26 Sep Ask a Stupid Question, Get a Magical Possibility
“I find relief from the questions only when I concede that I am not obliged to know everything. I remind myself it is sufficient to know what I know, and that what I know, may not always be true. – Maya Angelou
My first thought when writing this blog in celebration of Ask a Stupid Question Day was, “What can I possibly write that isn’t going to sound stupid?”
As a youngster with an inquisitive mind, I was full of questions both at home and at school. However, as I grew older, I began to distinguish the stupid questions from the good ones and it had a profound impact on my confidence to self-express – primarily because I judged myself harshly.
Suddenly I was monitoring myself before I asked anything, especially in class – I didn’t want to be that student who got jeered at for asking the obvious (obvious to whom, I’m not really sure).
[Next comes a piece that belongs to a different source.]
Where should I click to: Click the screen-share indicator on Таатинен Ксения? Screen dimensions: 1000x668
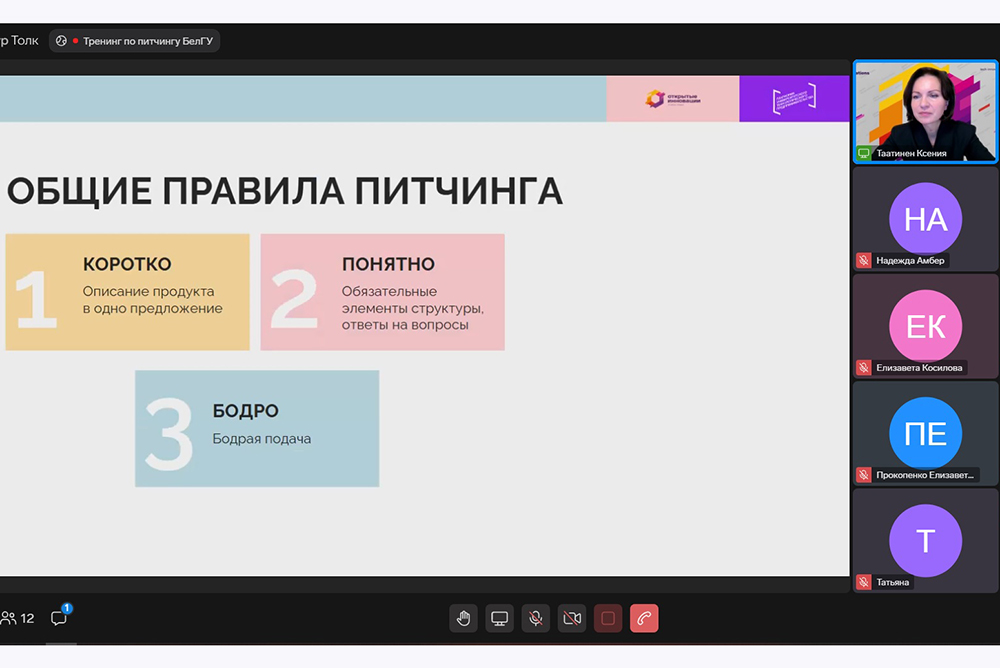coord(864,153)
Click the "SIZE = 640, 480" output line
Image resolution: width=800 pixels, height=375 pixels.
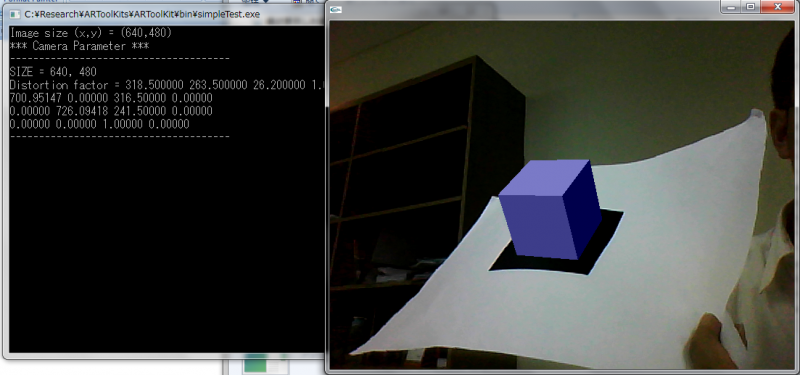(x=53, y=72)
I also desperately wanted to avoid being subjected to the withering looks of teachers, whose unspoken judgements didn’t need to be voiced to be heard.
Soon it became a habit to edit what I was going to say. Eventually I primarily only asked questions in my head, because I believed I should know the answers already. When the teacher asked whether everyone understood the concept under discussion, I would find myself nodding without actually having a clue.
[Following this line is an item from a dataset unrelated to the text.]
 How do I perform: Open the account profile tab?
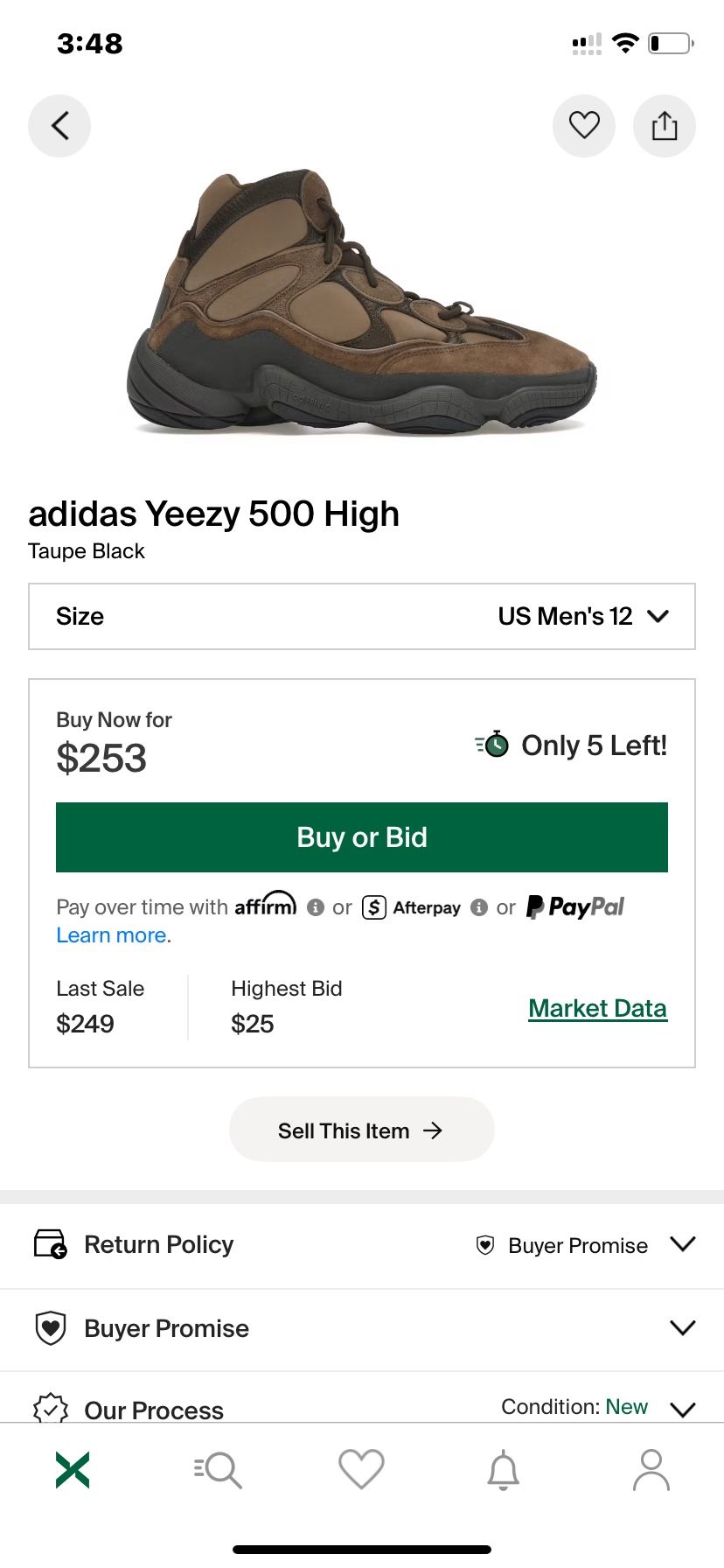coord(651,1470)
As I grew older, this editing of myself became even more of the norm. After all, as a university/college graduate I should know everything, right? Or at least that’s what my judgemental mind told me.
After I completed my teacher training, the idea that I should know everything because I was a teacher was something I wore like a cloak of invisibility (much like the cloak Harry Potter used on his own hunt for answers). But unlike Harry, my cloak kept me in ignorance and bliss it was not!
During those early teaching days, I couldn’t help but be that teacher who distinguished between stupid and clever questions. And in so doing, I did my students a great disservice. While they passed their exams with flying colours, they left with their curiosity dampened and their confidence to speak up suppressed by the fear of being judged for not knowing the right answer.
Then I met a couple of teachers, Ariel and Shya Kane, who introduced me to the concept of Instantaneous Transformation. In their courses they suggest that stupid and clever are all constructs of our enculturation and that non-judgemental awareness and true listening to one another is key. This transformational approach has supported me in dropping my cloak of invisibility. I don’t need it anymore because I am no longer afraid of being ‘ignorant’. I realize that not knowing is not a failing. It’s the jumping off point for expansion.
These days, my students and I are full of questions, confident self-expression, curiosity and a zest for discovering magical possibilities.